People with the condition complain of crawling, itching and stinging sensations and they often see tiny fibers or filaments that poke out of sores on their skin.
But the long-awaited government study, released on Wednesday in the journal PLoS One, found these fibers were mostly bits of cotton and nylon.
"We found no evidence that this condition is contagious, or that suggests the need for additional testing for an infectious disease as a potential cause," said Dr. Mark Eberhard, director of CDC's Division of Parasitic Diseases and Malaria, whose study appears in the journal PLoS One.
Eberhard said the study was not able to show the exact cause of the condition, but roughly half of the people in the study had illnesses, and most were psychiatric in nature.
Doctors have long suspected the condition was psychiatric rather than infectious.
Dr. Michael Cappello, a pediatric infectious disease expert at Yale University in New Haven Connecticut, has examined fibers taken from patients suffering from the condition.

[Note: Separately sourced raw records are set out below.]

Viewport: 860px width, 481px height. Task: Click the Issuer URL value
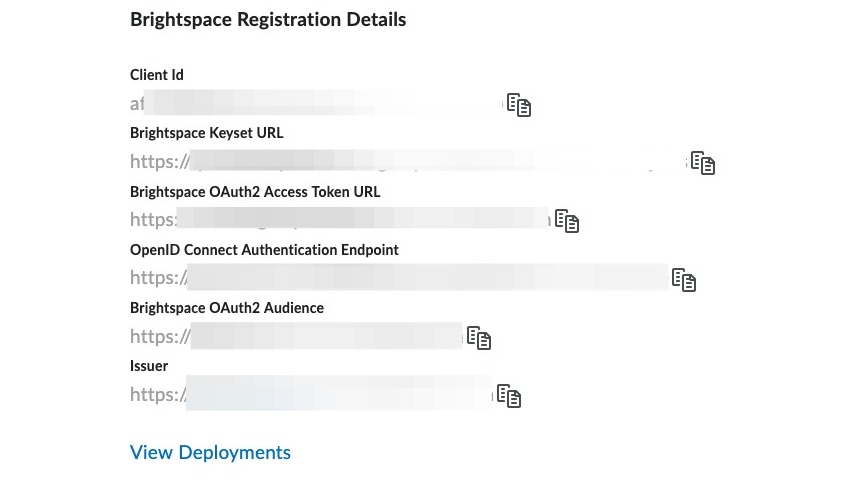311,395
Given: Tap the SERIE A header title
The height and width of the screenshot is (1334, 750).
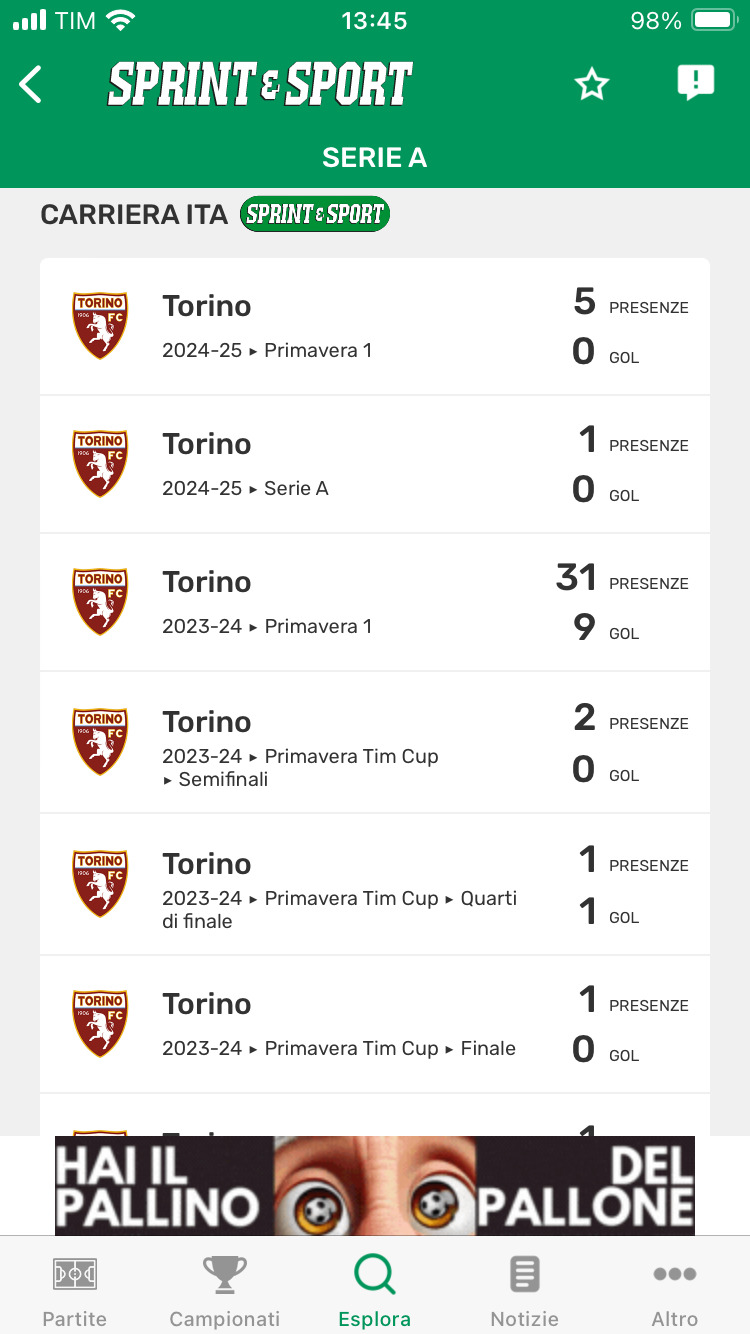Looking at the screenshot, I should [375, 158].
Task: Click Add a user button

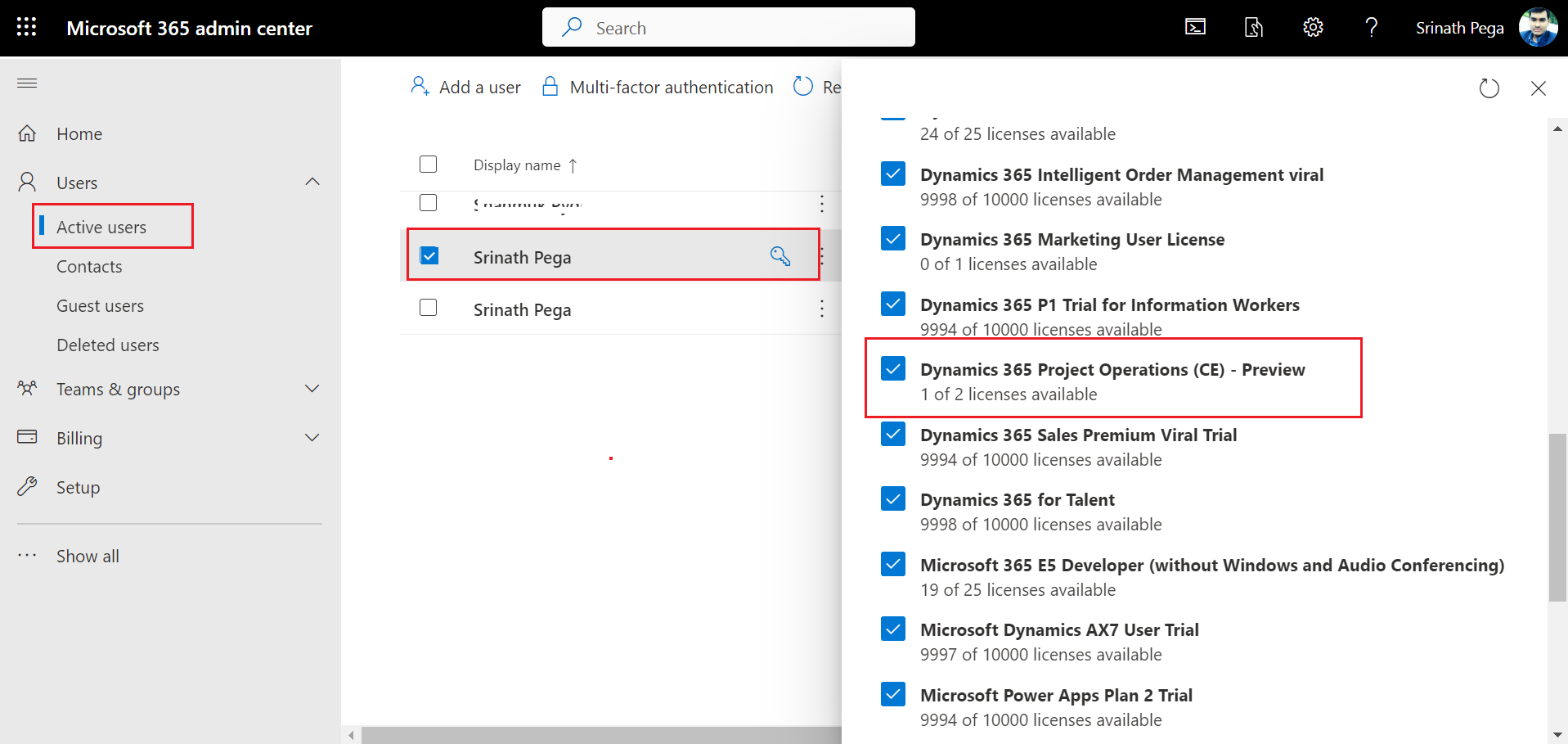Action: 465,87
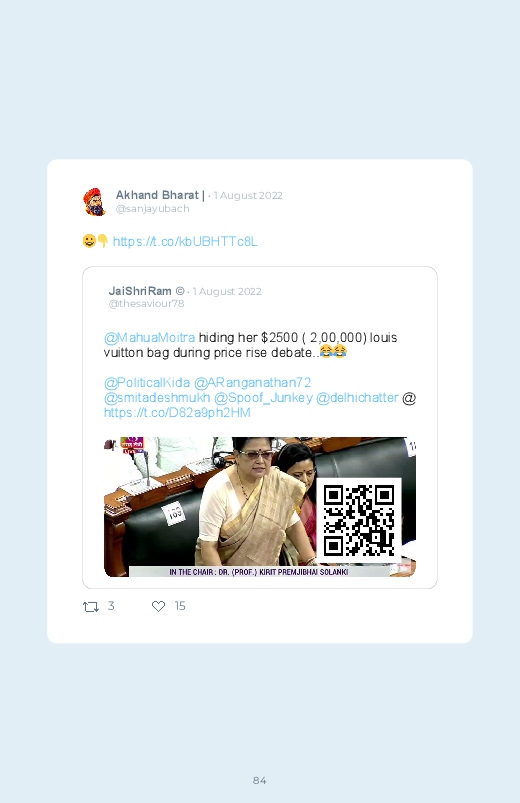Click the quoted tweet's 1 August 2022 date
This screenshot has height=803, width=520.
(227, 291)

"There really is not a controversy. The overwhelming number of physicians and investigators who have looked at this have come to the same conclusions," said Cappello, adding that it is commonly known by doctors as delusional parasitosis.
The strange condition was first described in 2002 by Mary Leitao of Pittsburgh who launched a website and advocacy campaign to identify a cause for the strange condition.
Prodded by an increasing number of reports and requests from lawmakers, the CDC embarked on a search for the cause in 2006.
"It was clear these folks were actually suffering from something, many of them suffering a great deal. We felt compelled to address it," Eberhard said in a telephone interview.
The CDC team used medical records from the managed care company Kaiser Permanente in Northern California, where many of the people with reported symptoms lived, and studied 115 people with the condition.
"We tested for a wide range of infectious diseases," Eberhard said.
Many of the patients had full clinical exams and skin biopsies. Patients filled out questionnaires about whether they had been exposed to solvents or household chemicals, and patients got a comprehensive neuropsychiatric evaluation.
They found no signs that the condition was caused by an infection or environmental exposure. And studies of the fibers taken from sores in the skin showed they were largely composed of cotton or nylon, consistent with fibers found in clothing and carpeting.
Eberhard said people likely were scratching their skin and fibers in the environment stuck to their sores.
And the condition is rare, affecting only 4 out of 100,000 patients enrolled in the health plan.
Eberhard said ruling out an infectious cause should give doctors much more information about how to treat patients.
"We're really thrilled," Eberhard said. "Our sense is this should ultimately be very good for people suffering from this condition."
Cappello, who was not involved with the research, said he is glad the paper has finally been published.
"It is my hope that the CDC's findings can be accepted and that this issue, at least for the time being, can be put to rest," he said.